The former Daily Show correspondent, who’s the host of a new show on TBS starting in January, will be the only female late-night host on the air.

Comedy Central

For all the changes happening in late-night comedy, and the new hosts taking the chairs of retired veterans like David Letterman and Jon Stewart, the genre remains one of television’s most homogenous fields, populated almost entirely by men. That’s a fact Samantha Bee notes in the official announcement for her new show Full Frontal, which debuts on TBS in January. With Chelsea Handler currently off the air (though prepping for a Netflix show) and The Grace Helbig Show in limbo, Bee will be the only female late-night host on the air.

“Don’t watch my new show just because I’m a woman,” Bee jokes in the promo. “Watch because of my nuanced perspective on world events, my repartee with newsmakers across the ideological spectrum, and of course, these,” she says, lifting her skirt to reveal some comically large prosthetic testicles. It seems ridiculous that in 2015 a gag about needing a Y chromosome to host a late-night talk show would be so cutting, but that’s how slow change has been in coming to this particular school of television.

Bee, of course, has the chops for late night, and is a much safer choice than TBS’s last hire, the stand-up comic Pete Holmes, whose show aired in the slot following Conan for 80 episodes from 2013-14. Holmes’s show was frequently brilliant and made a real effort to subvert the formulas of the talk show genre, but he was a largely unproven name in TV and sadly floundered in the ratings. Bee worked on The Daily Show for 12 years and became one of its best-known correspondents, and if she’s following Conan O’Brien (still unconfirmed for now), is more likely to mesh with his younger-skewing basic-cable audience.

Still, it’s remarkable that Bee is the first female host to emerge in the great late-night shakeup. When David Letterman announced his retirement, CBS and Craig Ferguson also parted ways on The Late Late Show, leaving two big network openings that went to Stephen Colbert and James Corden. Colbert’s hiring was, in many ways, a no-brainer. Interviewed in The New York Times today about The Late Show with Stephen Colbert, CBS’s CEO, Les Moonves, said, “I know people were clamoring: ‘Well, why don’t they get a woman? Why don’t they get somebody diverse?’ All of which we considered.” But when he learned Colbert was available, he realized, “There’s not anything better than that.”

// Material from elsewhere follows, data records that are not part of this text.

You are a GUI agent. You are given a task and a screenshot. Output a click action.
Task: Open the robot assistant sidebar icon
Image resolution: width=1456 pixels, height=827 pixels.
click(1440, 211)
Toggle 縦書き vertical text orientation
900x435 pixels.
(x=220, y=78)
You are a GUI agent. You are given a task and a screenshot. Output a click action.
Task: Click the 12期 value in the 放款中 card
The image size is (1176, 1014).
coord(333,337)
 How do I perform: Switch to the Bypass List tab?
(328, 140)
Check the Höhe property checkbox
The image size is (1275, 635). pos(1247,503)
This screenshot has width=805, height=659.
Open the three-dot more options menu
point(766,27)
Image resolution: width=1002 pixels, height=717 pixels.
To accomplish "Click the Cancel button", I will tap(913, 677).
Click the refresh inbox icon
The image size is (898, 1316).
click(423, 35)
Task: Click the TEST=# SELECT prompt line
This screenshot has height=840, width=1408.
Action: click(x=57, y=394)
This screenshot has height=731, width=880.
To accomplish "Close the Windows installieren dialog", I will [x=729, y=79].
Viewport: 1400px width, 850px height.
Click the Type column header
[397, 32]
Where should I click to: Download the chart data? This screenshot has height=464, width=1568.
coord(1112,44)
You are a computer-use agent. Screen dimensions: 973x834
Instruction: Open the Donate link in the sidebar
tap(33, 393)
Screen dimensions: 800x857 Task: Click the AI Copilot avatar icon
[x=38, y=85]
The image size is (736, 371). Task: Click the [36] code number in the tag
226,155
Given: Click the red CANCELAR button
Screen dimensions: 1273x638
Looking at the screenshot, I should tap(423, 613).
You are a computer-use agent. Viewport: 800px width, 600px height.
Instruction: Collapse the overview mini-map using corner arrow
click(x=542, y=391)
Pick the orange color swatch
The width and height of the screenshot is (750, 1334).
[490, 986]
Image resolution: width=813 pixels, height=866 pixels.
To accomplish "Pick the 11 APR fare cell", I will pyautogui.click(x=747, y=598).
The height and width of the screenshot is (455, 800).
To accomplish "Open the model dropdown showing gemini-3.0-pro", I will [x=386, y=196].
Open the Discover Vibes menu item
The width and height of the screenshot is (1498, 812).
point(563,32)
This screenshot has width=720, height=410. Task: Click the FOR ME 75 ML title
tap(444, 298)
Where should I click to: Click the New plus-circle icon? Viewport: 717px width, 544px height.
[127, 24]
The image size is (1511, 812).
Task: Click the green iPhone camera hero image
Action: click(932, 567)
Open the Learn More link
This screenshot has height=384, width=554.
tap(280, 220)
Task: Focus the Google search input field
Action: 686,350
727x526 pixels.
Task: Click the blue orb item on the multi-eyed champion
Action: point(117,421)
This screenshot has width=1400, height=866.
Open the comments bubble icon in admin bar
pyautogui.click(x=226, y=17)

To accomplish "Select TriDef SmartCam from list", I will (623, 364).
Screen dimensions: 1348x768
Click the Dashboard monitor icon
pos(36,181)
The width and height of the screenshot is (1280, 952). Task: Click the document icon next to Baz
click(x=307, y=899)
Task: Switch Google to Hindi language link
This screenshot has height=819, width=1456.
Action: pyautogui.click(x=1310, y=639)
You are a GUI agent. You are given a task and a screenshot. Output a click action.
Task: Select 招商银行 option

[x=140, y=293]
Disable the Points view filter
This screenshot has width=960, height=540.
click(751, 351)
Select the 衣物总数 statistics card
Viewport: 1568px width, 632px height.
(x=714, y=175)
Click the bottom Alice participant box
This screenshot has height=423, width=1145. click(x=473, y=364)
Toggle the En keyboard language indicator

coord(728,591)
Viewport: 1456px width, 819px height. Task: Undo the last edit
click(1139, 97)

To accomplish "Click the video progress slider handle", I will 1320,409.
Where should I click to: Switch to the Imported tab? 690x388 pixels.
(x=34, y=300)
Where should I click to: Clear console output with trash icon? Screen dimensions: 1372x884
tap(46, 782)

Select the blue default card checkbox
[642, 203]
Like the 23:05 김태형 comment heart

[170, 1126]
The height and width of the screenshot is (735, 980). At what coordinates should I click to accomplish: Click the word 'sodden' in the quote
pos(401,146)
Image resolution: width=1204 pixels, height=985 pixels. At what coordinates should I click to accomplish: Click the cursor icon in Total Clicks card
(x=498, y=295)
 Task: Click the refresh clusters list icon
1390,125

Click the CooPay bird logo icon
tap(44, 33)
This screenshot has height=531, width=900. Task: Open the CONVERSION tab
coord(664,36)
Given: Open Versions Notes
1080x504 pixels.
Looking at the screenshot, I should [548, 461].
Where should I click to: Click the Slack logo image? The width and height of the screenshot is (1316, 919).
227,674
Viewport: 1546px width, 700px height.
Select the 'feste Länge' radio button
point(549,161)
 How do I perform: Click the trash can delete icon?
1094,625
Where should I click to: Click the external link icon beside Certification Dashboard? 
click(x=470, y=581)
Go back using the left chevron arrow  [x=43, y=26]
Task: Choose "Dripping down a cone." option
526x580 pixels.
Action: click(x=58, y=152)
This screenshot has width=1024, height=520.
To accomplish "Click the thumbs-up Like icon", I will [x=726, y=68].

Moonves doesn’t address what led him to pick Corden for The Late Late Show, although he’s previously commented that he found the British comedian “so appealing” and liked his mix of classic vaudeville comedy with newer, online-friendly stunts. Other recent hires were similar fait accompli to Colbert’s; Lorne Michaels had long had Seth Meyers in mind for Late Night on NBC, thanks to his long work at Saturday Night Live, and Jon Stewart personally picked Larry Wilmore to take Colbert’s place on Comedy Central at 11:30 p.m., where he’s since thrived. The South African comedian Trevor Noah, who takes over The Daily Show this month, remains the biggest unknown, and one of the most agreeably surprising choices by a network in this era.

How Noah and others will fare remains to be see, and the specifics of Bee’s show are still to be announced, but on paper, she’s a safe bet with tons of behind-the-scenes experience. That such a smart, obvious hire can signal a major change in the late-night landscape shows just how much progress remains for TV comedy in the 21st century.